Conjunto de tarefas —
- A) Liste todos os lugares ou fontes em que, segundo o trecho apresentado, as respostas não se encontram prontas.
- B) Copie do trecho apresentado, sem nenhuma alteração, a passagem que vai de "Importa buscar respostas, inspiradas" até "enriquecer nossa visão.".
----- Trecho apresentado -----
Importa buscar respostas, inspiradas em outras fontes e em outras visões de futuro para o planeta e para a humanidade.
Estas respostas não se encontram prontas em algum recanto privilegiado da Terra. Nem em algum livro ancestral. Nem em mestres e gurus com novas ou antigas técnicas de espiritualização. Nem em alguma profecia escondida. Nem em iniciações rituais e mágicas. Nem simplesmente em caminhos terapêuticos à base de produtos naturais. Devemos aprender de todas estas propostas, mas cavar mais fundo, ir mais longe e evitar soluções calcadas sobre uma única razão. Importa inserir outras dimensões para enriquecer nossa visão.
Neste sentido as respostas vêm sendo formuladas concretamente pelo conjunto das pessoas que ensaiam práticas significativas em todos os lugares e em todas as situações do mundo atual. Portanto, não há um sujeito histórico único. Muitos são os sujeitos destas mudanças. Elas se orientam por um novo sentido de viver e de atuar. Por uma nova percepção da realidade e por uma nova experiência do Ser. Elas emergem de um caminho coletivo que se faz caminhando.
Com efeito, cresce seminalmente um novo paradgma de re-ligação, de re-encantamento pela natureza e de compaixão pelos que sofrem; inaugura-se uma nova ternura para com a vida e um sentimento autêntico de pertença amorosa à Mãe-Terra. Essa viragem se mostra pelo crescimento dos grupos que cultivam a ecologia, a meditação e a espiritualidade; cresce o número dos que acompanham com atenção o impacto ambiental dos projetos realizados pelas empresas privadas ou pelo estado; muitos são os que em todas as questões abordadas, incorporam a perspectiva da Terra como um todo vivo e orgânico. Mais e mais pesoas procuram alimentar-se com produtos naturais e mantêm sob severo controle o nível de contaminação e quimicalização dos produtos. Aumenta a consciência da corresponsabilidade pelo único planeta que temos, por sua imensa biodiversidade e por cada ser ameaçado de extinção. Aumenta o senso de solidariedade para com populações dizimadas pela fome ou por alguma catástrofe natural.. Mobilizam-se grupos e a opinião pública em defesa dos direitos dos animais e dos direitos humanos sociais e culturais; há um notável esforço de superação do patriarcalismo e pelo fortalecimento da dimensão da anima no homem e na mulher pelo apoio às mulheres, às minorias socialmente discriminadas que podem representar milhões e milhões de pessoas como os negros, os povos originários, os portadores de alguma deficiência ou doença, etc. A espiritualidade cósmica volta a animar espíritos sesíveis à mensagem que emana do universo e da natureza. Tradições religiosas e espirituais se revitalizam em contato com os desafios do nosso tempo.
----- Material extraído -----
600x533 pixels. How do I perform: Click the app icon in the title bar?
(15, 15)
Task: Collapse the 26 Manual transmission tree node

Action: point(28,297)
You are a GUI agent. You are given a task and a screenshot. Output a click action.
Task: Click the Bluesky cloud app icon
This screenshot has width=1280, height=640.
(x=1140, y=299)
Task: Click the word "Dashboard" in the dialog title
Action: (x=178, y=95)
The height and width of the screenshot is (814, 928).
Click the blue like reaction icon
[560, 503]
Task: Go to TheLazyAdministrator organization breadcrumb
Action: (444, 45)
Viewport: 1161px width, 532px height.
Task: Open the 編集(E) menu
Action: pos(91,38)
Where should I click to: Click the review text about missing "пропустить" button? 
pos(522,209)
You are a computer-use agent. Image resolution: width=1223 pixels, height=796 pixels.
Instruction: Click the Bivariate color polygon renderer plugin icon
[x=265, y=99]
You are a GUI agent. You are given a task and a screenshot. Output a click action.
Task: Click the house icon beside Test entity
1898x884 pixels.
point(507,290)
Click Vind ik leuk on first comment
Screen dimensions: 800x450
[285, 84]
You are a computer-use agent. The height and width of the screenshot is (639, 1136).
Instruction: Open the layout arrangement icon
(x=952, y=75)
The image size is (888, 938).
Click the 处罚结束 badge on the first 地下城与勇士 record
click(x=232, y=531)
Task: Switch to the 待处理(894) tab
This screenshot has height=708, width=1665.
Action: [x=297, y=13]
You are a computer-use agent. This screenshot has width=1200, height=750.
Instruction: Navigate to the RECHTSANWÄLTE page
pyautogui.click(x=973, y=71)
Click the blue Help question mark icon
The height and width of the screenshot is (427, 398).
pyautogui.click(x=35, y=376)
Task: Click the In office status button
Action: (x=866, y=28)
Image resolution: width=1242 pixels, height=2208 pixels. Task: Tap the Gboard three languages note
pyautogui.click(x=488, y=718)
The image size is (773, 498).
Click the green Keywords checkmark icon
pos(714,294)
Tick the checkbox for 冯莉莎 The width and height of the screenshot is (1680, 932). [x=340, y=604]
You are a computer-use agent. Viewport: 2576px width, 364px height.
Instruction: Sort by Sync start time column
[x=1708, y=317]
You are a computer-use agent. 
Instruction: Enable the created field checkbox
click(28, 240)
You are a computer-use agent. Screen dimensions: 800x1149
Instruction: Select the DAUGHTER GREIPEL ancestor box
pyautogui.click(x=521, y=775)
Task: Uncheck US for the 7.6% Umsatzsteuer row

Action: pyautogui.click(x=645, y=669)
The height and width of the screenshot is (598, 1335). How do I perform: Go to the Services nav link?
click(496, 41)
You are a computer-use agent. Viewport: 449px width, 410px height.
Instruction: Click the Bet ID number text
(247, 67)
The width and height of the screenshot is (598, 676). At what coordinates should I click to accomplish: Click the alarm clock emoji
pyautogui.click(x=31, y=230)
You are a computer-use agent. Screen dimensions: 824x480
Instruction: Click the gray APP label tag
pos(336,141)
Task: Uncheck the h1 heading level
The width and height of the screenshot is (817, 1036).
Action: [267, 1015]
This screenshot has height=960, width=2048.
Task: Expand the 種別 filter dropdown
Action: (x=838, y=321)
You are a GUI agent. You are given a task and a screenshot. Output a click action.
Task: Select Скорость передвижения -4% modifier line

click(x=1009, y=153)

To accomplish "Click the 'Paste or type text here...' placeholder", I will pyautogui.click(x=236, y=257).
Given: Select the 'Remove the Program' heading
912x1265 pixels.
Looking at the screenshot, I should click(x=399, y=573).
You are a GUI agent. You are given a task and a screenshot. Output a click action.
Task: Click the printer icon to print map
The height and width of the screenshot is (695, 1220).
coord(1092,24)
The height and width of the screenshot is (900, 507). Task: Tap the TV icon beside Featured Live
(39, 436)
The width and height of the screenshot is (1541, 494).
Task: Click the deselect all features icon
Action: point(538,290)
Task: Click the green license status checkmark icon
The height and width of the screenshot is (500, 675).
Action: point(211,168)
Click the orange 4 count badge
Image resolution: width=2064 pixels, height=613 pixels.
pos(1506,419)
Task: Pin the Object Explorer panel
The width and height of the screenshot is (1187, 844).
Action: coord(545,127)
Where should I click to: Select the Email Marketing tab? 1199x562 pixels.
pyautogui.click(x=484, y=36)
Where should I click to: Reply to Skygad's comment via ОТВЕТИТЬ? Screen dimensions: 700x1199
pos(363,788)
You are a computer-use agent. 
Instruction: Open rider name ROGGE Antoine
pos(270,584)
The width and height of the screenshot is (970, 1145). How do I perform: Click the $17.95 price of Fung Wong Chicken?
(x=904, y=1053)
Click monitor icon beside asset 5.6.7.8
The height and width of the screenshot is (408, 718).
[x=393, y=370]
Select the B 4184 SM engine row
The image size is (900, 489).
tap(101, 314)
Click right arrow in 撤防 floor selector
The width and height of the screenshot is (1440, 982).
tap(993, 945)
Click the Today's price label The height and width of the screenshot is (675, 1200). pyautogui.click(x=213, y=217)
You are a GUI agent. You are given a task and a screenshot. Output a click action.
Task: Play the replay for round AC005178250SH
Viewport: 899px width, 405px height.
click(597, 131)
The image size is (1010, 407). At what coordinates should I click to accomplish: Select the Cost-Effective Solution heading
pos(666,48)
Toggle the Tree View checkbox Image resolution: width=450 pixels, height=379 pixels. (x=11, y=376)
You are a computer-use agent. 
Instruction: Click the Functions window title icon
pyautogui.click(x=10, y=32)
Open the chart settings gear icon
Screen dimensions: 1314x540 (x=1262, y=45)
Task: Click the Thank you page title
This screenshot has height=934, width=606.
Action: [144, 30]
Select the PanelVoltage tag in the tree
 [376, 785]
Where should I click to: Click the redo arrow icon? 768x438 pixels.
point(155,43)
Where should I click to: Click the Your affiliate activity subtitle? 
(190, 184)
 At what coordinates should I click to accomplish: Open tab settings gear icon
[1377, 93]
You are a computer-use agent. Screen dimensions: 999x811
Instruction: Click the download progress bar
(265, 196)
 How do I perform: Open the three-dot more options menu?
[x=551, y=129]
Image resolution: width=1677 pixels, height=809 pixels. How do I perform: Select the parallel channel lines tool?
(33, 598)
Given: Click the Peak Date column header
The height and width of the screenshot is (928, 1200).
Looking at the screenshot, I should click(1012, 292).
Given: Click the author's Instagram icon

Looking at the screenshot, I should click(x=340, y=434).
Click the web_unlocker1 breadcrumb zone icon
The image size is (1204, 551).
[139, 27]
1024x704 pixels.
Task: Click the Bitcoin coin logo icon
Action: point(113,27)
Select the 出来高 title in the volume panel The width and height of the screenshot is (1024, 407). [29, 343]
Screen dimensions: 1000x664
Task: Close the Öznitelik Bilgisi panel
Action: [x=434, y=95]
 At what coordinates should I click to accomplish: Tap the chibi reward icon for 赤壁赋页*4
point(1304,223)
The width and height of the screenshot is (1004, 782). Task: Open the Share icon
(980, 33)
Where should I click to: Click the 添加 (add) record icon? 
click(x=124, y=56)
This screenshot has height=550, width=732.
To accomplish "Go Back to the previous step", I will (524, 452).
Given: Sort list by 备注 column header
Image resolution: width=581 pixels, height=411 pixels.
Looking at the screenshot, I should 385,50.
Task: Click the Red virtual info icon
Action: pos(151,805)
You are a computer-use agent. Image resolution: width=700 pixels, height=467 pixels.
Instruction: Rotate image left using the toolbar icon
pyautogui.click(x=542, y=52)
-----
Gabarito —
- A)
- Algum recanto privilegiado da Terra
- Algum livro ancestral
- Mestres e gurus com novas ou antigas técnicas de espiritualização
- Alguma profecia escondida
- Iniciações rituais e mágicas
- Caminhos terapêuticos à base de produtos naturais

- B)
Importa buscar respostas, inspiradas em outras fontes e em outras visões de futuro para o planeta e para a humanidade.
Estas respostas não se encontram prontas em algum recanto privilegiado da Terra. Nem em algum livro ancestral. Nem em mestres e gurus com novas ou antigas técnicas de espiritualização. Nem em alguma profecia escondida. Nem em iniciações rituais e mágicas. Nem simplesmente em caminhos terapêuticos à base de produtos naturais. Devemos aprender de todas estas propostas, mas cavar mais fundo, ir mais longe e evitar soluções calcadas sobre uma única razão. Importa inserir outras dimensões para enriquecer nossa visão.